Political theorist George Nash writes: “It is easy for conservatives to overlook and undervalue one of their most impressive achievements… the creation of a veritable conservative counterculture, a burgeoning infrastructure of alternative media, foundations, research centers, think tanks, publishing houses, law firms, homeschooling networks, and more.” Although the conservative counterculture is still strong, Nash also recognizes that it has grown from a mixed bag of libertarians, evangelicals, neoconservatives, anti-communists, and traditionalists, all of whom claim shares without much compromise.
After the November rout, Republicans don’t lack for motivation to consolidate their message. But as the Weekly Standard’s Matthew Continetti suggests, they’re in danger of learning the wrong lessons from their ousting. Returning to conservative roots shouldn’t trigger the tired mantras—No more spending! No more big government!—that some will predictably offer as panacea for the past few years. The better direction will approach problems with policy solutions unified by a fresh and realistic message. The Department of Education isn’t going away, but our schools thrive with more local and less federal input. The energy crisis won’t abate with more foreign oil, but competitive innovation will be far more effective than just pork tinted green. Republicans have been most successful—led by Reagan, Gingrich, and even an early Bush—when they have proffered a brand of intelligent, efficient governance. That is the heart of the conservative connection to voters.
Fortunately for the G.O.P., this theme fits well with political “netroots” found in both the physical and digital community. Some will wonder whether a conservative understanding of government even has an existence in the Obama era, where interventionist attempts to “make government work” are seen as the only way forward. But conservatism’s focus on institutional preservation defines the state differently and for the individualist, more effectively. Liberalism endows higher decision-makers with the power to interpret the “general welfare,” a shiny idea with practical difficulties and constitutionally alarming results. Conservatism values the United States’ original multi-strata approach, a layered mix of local, state, and federal oversight to encourage more efficient and participatory governance. These institutions bring community together, give structure to the progress of society, and ultimately provide outlets for erudite political participation.
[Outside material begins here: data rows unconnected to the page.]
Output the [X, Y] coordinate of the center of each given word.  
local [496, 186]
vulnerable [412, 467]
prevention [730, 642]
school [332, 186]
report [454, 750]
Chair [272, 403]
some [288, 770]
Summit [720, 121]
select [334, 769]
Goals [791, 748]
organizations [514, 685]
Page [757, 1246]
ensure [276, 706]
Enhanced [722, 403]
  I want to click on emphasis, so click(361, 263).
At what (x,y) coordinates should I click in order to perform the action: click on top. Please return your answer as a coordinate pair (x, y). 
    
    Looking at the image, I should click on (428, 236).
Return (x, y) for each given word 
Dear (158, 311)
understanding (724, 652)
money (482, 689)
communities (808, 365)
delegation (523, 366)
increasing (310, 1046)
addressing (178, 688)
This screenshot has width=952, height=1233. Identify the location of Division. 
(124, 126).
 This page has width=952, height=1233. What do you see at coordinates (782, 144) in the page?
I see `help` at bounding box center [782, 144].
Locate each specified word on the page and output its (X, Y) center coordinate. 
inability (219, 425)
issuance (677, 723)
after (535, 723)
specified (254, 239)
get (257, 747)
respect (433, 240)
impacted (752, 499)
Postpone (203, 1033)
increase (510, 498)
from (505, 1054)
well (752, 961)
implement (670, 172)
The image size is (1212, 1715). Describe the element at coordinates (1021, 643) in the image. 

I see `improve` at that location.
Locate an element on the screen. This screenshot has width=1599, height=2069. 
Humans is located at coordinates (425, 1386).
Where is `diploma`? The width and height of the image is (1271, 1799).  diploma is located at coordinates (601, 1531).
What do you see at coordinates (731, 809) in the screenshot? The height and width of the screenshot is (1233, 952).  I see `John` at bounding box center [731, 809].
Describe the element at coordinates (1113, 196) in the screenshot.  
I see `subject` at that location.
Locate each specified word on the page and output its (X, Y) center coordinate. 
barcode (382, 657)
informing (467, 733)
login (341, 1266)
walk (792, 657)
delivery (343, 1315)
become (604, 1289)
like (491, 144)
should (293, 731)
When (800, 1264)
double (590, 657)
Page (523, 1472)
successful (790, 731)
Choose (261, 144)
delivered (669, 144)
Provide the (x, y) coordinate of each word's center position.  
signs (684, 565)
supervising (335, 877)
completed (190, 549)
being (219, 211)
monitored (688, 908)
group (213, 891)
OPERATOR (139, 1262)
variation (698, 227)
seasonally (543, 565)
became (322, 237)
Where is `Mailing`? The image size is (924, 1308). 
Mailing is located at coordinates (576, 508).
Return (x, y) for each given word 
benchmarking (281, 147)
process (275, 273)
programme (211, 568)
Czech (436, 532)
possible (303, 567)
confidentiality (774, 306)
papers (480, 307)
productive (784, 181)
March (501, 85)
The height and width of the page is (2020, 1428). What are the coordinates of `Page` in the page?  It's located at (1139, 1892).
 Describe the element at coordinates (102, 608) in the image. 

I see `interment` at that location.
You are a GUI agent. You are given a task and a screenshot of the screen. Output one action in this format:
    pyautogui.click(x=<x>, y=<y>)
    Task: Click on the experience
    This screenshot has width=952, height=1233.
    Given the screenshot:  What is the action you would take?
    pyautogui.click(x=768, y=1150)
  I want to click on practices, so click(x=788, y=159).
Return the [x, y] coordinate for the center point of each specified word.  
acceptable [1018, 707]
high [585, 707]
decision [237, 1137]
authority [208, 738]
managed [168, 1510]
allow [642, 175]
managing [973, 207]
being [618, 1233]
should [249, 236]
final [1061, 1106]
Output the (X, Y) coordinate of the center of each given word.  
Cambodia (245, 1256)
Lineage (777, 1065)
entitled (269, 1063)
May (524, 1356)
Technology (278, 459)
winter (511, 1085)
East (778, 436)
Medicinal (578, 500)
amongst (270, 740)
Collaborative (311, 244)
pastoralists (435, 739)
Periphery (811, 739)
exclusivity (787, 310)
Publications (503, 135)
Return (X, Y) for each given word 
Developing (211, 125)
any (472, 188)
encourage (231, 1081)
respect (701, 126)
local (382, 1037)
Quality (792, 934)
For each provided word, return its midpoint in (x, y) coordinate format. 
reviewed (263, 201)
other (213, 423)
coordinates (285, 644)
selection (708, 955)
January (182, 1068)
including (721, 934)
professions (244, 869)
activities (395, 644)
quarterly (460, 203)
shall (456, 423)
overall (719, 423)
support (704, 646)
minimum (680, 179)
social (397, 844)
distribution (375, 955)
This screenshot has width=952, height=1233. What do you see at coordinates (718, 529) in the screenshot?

They also go hand-in-hand with a mobilized citizenry passionate about taking politics into their own hands—an irony apparently lost on the army of Democratic recruits championing government’s capabilities.
The G.O.P. need not move mountains to “bring the message home.” The grassroots network is already in place via local and regional priorities. Far from Sarah Palin’s horrifically stereotypic “Joe Six-Packs,” the truth remains that the average citizen identifies first with local issues. The concerns of the Nebraska farmer are not the same as the needs of the New York schoolteacher. As the federal government looks to expand in size under the Democratic rule, Republicans can use a built-in base of volunteers and donors looking to be met with specific solutions rather than blanket promises.
The abstract ideas that energize conservatives are often big-picture concepts resistant to sympathetic storytelling. But those same concepts fit well in the new netroots culture, and they can and should translate into substantive policy ideas. Sure, herald bipartisanship. Yes, decry Obama’s sweeping movements on social policy as they emerge. But ultimately, articulate an attractive alternative. Give us something that’s worth knocking down a few doors.